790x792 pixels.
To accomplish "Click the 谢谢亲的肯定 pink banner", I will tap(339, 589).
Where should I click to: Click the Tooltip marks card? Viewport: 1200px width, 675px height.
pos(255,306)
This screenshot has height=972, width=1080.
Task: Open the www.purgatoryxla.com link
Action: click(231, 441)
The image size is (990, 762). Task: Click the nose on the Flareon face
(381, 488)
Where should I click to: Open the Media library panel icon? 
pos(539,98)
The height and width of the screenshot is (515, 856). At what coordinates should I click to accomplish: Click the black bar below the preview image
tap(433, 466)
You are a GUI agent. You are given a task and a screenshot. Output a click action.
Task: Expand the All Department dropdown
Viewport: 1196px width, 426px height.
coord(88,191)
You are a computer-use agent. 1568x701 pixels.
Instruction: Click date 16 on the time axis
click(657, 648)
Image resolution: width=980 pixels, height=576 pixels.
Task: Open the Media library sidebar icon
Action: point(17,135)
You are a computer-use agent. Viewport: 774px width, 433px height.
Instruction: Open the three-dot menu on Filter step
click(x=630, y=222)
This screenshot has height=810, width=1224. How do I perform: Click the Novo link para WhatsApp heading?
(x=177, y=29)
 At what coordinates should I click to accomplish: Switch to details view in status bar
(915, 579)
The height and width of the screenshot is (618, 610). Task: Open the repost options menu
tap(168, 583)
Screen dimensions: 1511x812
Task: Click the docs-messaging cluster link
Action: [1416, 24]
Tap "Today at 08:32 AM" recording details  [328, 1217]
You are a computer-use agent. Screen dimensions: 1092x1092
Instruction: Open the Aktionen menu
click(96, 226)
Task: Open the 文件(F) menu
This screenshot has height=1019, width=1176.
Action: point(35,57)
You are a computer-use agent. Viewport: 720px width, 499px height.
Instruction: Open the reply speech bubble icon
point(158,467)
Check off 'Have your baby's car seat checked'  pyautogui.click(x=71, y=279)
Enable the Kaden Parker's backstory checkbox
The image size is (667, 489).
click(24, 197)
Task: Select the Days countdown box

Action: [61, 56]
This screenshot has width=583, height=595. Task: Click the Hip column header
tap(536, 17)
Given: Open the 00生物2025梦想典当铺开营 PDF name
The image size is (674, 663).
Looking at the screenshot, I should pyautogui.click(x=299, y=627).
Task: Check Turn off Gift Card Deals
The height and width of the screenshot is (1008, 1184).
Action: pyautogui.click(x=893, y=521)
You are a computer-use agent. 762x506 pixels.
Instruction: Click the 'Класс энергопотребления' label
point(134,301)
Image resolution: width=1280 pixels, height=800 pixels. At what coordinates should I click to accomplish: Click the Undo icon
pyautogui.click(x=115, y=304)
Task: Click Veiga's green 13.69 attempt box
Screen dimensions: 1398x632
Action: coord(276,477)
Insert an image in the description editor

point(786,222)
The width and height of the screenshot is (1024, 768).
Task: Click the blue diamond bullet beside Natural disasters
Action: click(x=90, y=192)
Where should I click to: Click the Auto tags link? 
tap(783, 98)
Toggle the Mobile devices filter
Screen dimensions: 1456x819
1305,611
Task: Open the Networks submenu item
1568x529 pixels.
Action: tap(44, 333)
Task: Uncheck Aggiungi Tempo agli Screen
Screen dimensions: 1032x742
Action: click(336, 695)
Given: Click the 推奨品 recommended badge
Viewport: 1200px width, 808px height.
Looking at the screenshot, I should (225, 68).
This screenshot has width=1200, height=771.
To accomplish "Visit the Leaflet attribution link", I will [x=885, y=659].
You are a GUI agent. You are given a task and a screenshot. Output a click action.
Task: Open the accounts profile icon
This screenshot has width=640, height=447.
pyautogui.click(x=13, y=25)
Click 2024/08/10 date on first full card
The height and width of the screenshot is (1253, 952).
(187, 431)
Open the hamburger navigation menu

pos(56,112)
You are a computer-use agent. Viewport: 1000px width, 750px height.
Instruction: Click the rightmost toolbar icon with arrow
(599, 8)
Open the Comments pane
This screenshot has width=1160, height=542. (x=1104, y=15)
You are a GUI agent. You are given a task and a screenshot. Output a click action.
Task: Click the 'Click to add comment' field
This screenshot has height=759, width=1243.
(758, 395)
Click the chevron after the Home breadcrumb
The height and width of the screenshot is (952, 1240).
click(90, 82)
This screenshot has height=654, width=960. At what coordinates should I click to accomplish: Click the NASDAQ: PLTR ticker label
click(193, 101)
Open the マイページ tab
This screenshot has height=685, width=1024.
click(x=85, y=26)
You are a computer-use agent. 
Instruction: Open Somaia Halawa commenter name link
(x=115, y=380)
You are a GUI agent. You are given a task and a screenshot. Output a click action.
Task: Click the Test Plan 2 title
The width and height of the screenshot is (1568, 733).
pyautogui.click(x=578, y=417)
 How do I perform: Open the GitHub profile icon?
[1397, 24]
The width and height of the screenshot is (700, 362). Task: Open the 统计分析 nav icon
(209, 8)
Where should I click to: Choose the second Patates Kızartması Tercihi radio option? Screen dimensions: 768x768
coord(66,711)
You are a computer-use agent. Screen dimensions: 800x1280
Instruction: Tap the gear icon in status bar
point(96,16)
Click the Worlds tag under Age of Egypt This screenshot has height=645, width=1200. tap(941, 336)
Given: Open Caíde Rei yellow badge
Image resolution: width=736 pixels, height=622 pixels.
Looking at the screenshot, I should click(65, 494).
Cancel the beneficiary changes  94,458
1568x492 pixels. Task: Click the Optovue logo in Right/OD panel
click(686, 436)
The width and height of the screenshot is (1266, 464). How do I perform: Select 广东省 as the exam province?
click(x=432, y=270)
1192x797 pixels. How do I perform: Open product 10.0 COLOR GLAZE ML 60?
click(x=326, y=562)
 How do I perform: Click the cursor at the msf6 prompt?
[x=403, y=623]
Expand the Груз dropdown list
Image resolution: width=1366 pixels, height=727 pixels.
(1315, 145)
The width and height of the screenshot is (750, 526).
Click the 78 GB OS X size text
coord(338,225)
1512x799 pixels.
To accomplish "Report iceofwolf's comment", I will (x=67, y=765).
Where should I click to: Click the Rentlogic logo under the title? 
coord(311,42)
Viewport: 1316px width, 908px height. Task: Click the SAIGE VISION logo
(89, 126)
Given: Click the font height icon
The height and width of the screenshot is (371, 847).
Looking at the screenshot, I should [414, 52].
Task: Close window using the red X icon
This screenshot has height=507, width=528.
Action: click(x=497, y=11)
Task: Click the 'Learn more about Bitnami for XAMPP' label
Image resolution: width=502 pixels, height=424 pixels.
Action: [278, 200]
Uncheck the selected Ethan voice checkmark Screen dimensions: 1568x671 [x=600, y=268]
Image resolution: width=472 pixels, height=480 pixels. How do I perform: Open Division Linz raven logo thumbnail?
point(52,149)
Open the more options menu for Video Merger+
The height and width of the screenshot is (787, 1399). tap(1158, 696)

::::::::

Work to be completed. Please give the listing above one more time, exactly as it reads.

Output of the task.
790x792 pixels.
To accomplish "Click the 谢谢亲的肯定 pink banner", I will tap(339, 589).
Where should I click to: Click the Tooltip marks card? Viewport: 1200px width, 675px height.
pos(255,306)
This screenshot has height=972, width=1080.
Task: Open the www.purgatoryxla.com link
Action: click(231, 441)
The image size is (990, 762). Task: Click the nose on the Flareon face
(381, 488)
Where should I click to: Open the Media library panel icon? 
pos(539,98)
The height and width of the screenshot is (515, 856). At what coordinates should I click to accomplish: Click the black bar below the preview image
tap(433, 466)
You are a GUI agent. You are given a task and a screenshot. Output a click action.
Task: Expand the All Department dropdown
Viewport: 1196px width, 426px height.
coord(88,191)
You are a computer-use agent. 1568x701 pixels.
Instruction: Click date 16 on the time axis
click(657, 648)
Image resolution: width=980 pixels, height=576 pixels.
Task: Open the Media library sidebar icon
Action: point(17,135)
You are a computer-use agent. Viewport: 774px width, 433px height.
Instruction: Open the three-dot menu on Filter step
click(x=630, y=222)
This screenshot has height=810, width=1224. How do I perform: Click the Novo link para WhatsApp heading?
(x=177, y=29)
 At what coordinates should I click to accomplish: Switch to details view in status bar
(915, 579)
The height and width of the screenshot is (618, 610). Task: Open the repost options menu
tap(168, 583)
Screen dimensions: 1511x812
Task: Click the docs-messaging cluster link
Action: [1416, 24]
Tap "Today at 08:32 AM" recording details  [328, 1217]
You are a computer-use agent. Screen dimensions: 1092x1092
Instruction: Open the Aktionen menu
click(96, 226)
Task: Open the 文件(F) menu
This screenshot has height=1019, width=1176.
Action: point(35,57)
You are a computer-use agent. Viewport: 720px width, 499px height.
Instruction: Open the reply speech bubble icon
point(158,467)
Check off 'Have your baby's car seat checked'  pyautogui.click(x=71, y=279)
Enable the Kaden Parker's backstory checkbox
The image size is (667, 489).
click(24, 197)
Task: Select the Days countdown box

Action: [61, 56]
This screenshot has width=583, height=595. Task: Click the Hip column header
tap(536, 17)
Given: Open the 00生物2025梦想典当铺开营 PDF name
The image size is (674, 663).
Looking at the screenshot, I should pyautogui.click(x=299, y=627).
Task: Check Turn off Gift Card Deals
The height and width of the screenshot is (1008, 1184).
Action: pyautogui.click(x=893, y=521)
You are a computer-use agent. 762x506 pixels.
Instruction: Click the 'Класс энергопотребления' label
point(134,301)
Image resolution: width=1280 pixels, height=800 pixels. At what coordinates should I click to accomplish: Click the Undo icon
pyautogui.click(x=115, y=304)
Task: Click Veiga's green 13.69 attempt box
Screen dimensions: 1398x632
Action: coord(276,477)
Insert an image in the description editor

point(786,222)
The width and height of the screenshot is (1024, 768).
Task: Click the blue diamond bullet beside Natural disasters
Action: click(x=90, y=192)
Where should I click to: Click the Auto tags link? 
tap(783, 98)
Toggle the Mobile devices filter
Screen dimensions: 1456x819
1305,611
Task: Open the Networks submenu item
1568x529 pixels.
Action: tap(44, 333)
Task: Uncheck Aggiungi Tempo agli Screen
Screen dimensions: 1032x742
Action: click(336, 695)
Given: Click the 推奨品 recommended badge
Viewport: 1200px width, 808px height.
Looking at the screenshot, I should (225, 68).
This screenshot has width=1200, height=771.
To accomplish "Visit the Leaflet attribution link", I will [x=885, y=659].
You are a GUI agent. You are given a task and a screenshot. Output a click action.
Task: Open the accounts profile icon
This screenshot has width=640, height=447.
pyautogui.click(x=13, y=25)
Click 2024/08/10 date on first full card
The height and width of the screenshot is (1253, 952).
(187, 431)
Open the hamburger navigation menu

pos(56,112)
You are a computer-use agent. Viewport: 1000px width, 750px height.
Instruction: Click the rightmost toolbar icon with arrow
(599, 8)
Open the Comments pane
This screenshot has width=1160, height=542. (x=1104, y=15)
You are a GUI agent. You are given a task and a screenshot. Output a click action.
Task: Click the 'Click to add comment' field
This screenshot has height=759, width=1243.
(758, 395)
Click the chevron after the Home breadcrumb
The height and width of the screenshot is (952, 1240).
click(90, 82)
This screenshot has height=654, width=960. At what coordinates should I click to accomplish: Click the NASDAQ: PLTR ticker label
click(193, 101)
Open the マイページ tab
This screenshot has height=685, width=1024.
click(x=85, y=26)
You are a computer-use agent. 
Instruction: Open Somaia Halawa commenter name link
(x=115, y=380)
You are a GUI agent. You are given a task and a screenshot. Output a click action.
Task: Click the Test Plan 2 title
The width and height of the screenshot is (1568, 733).
pyautogui.click(x=578, y=417)
 How do I perform: Open the GitHub profile icon?
[1397, 24]
The width and height of the screenshot is (700, 362). Task: Open the 统计分析 nav icon
(209, 8)
Where should I click to: Choose the second Patates Kızartması Tercihi radio option? Screen dimensions: 768x768
coord(66,711)
You are a computer-use agent. Screen dimensions: 800x1280
Instruction: Tap the gear icon in status bar
point(96,16)
Click the Worlds tag under Age of Egypt This screenshot has height=645, width=1200. tap(941, 336)
Given: Open Caíde Rei yellow badge
Image resolution: width=736 pixels, height=622 pixels.
Looking at the screenshot, I should click(65, 494).
Cancel the beneficiary changes  94,458
1568x492 pixels. Task: Click the Optovue logo in Right/OD panel
click(686, 436)
The width and height of the screenshot is (1266, 464). How do I perform: Select 广东省 as the exam province?
click(x=432, y=270)
1192x797 pixels. How do I perform: Open product 10.0 COLOR GLAZE ML 60?
click(x=326, y=562)
 How do I perform: Click the cursor at the msf6 prompt?
[x=403, y=623]
Expand the Груз dropdown list
Image resolution: width=1366 pixels, height=727 pixels.
(1315, 145)
The width and height of the screenshot is (750, 526).
Click the 78 GB OS X size text
coord(338,225)
1512x799 pixels.
To accomplish "Report iceofwolf's comment", I will (x=67, y=765).
Where should I click to: Click the Rentlogic logo under the title? 
coord(311,42)
Viewport: 1316px width, 908px height. Task: Click the SAIGE VISION logo
(89, 126)
Given: Click the font height icon
The height and width of the screenshot is (371, 847).
Looking at the screenshot, I should [414, 52].
Task: Close window using the red X icon
This screenshot has height=507, width=528.
Action: click(x=497, y=11)
Task: Click the 'Learn more about Bitnami for XAMPP' label
Image resolution: width=502 pixels, height=424 pixels.
Action: [278, 200]
Uncheck the selected Ethan voice checkmark Screen dimensions: 1568x671 [x=600, y=268]
Image resolution: width=472 pixels, height=480 pixels. How do I perform: Open Division Linz raven logo thumbnail?
point(52,149)
Open the more options menu for Video Merger+
The height and width of the screenshot is (787, 1399). tap(1158, 696)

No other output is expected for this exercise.